三人は互いに頷き合い、それからクッカーに雪を詰めたものをバーナーで温めて湯を作った。途中、うす暗くなり始めた山小屋の中で、全員が小型のLEDランタンの電気を灯して手元に光源を確保する。それから三人はカップ麺を食べて小さな湯たんぽに湯を貯め――それとこれは余り一般的な行為ではないのかもしれないが、極寒が予想された山小屋の中で簡易なテントをそれぞれに張り、更にその中で雪山用のシュラフを敷いた。ダウンを着込んで早くも寝る準備を進めていく。
「日の出と共にここを出よう」
当初の予定を確認し合う様にBさんが言った。
窓を見やれば、幾分吹雪はマシになっている様だ。
それから三人は――(まだ十九時にもなっていなかったが登山泊では翌朝早くから動き出す為早くに寝てしまう)それぞれのテントに入り込んでから、手元の光源を消し、ダウンの前をぴっちりと首元まで閉めてからシュラフに潜り込んだ。
――しかし、おかしい。
Aさんは全員が寝静まった暗い極寒の山小屋の中で、その異変に気が付いた。
ざっざっざ……
山小屋の周囲を、誰かが歩いている。その雪を踏む音が、間断なく聞こえ続けている事に気が付いた。
異変に気付いたAさんは、一度出入り口となるファスナーを下ろしてテントから顔を出した。そして耳を澄ます。
ざっざっざっ
……やはり、聞こえる。
時刻は既に二十時を回っていた。窓には暗黒と、再びに吹雪始めたのだろうか、チラチラと粒の大きな雪が斜めに過ぎ去って行くのが見えた。
「……」
Aさんは、何も言葉にすることは無かった。
一度それを口にしてしまえば、悪戯にBさんとCさんの事も怖がらせてしまう。そうして眠れなくなれば翌朝の登山に差し障る。豪雪の山を登る彼らにとってそれは命取りになり、最悪の場合は即座にパニック状態に陥る事さえ予想された。
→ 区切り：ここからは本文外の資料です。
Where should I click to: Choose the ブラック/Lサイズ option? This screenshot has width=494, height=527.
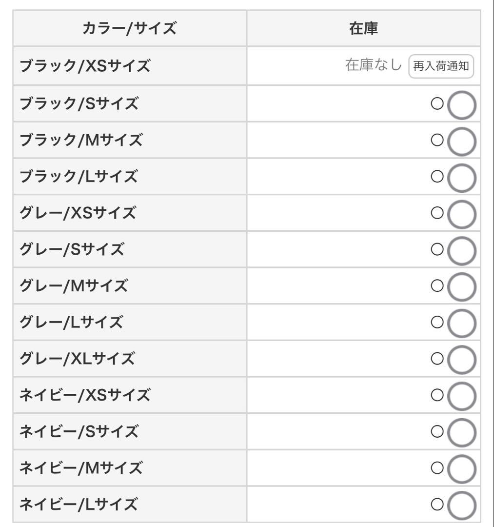coord(461,178)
――こんな時間に、山小屋の周囲を歩き続ける者が、およそ人である筈もない。
そういった確信を抱きながらも、Aさんには青褪める事しか出来なかった。
BさんとCさんはもう寝静まっているのだろうか? 暗い山小屋の中で彼らが動き出す気配は無い。しかし寝息は聞こえない。もしやすれば、山小屋の周囲を回り続けるこの足音には全員が既に気付いていて、わかっていながらもAさんと同じような境遇に陥って、ただ息を潜める事しか出来ないでいるのかもしれない。
Aさんはテントの中へと頭を引っ込め、何も聞こえないと自分に暗示を掛けながらシュラフに潜り込み、眠りにつこうと努めた。
ざっざっざっざっざ――
足音は絶え間なく続く。こう際限無く続いていると、何か山小屋の周囲で何か実際に足音に似た実際の物音が立っているのではないかとも思いたくなってくる。
ざっざっざっざっざ
一体いつまで歩き続けるのだろう? どれだけの時間が経ったのだろう?
シュラフの中でうずくまり、ジッと息を潜めているだけの時間は、果てしなく長い様に感じられる。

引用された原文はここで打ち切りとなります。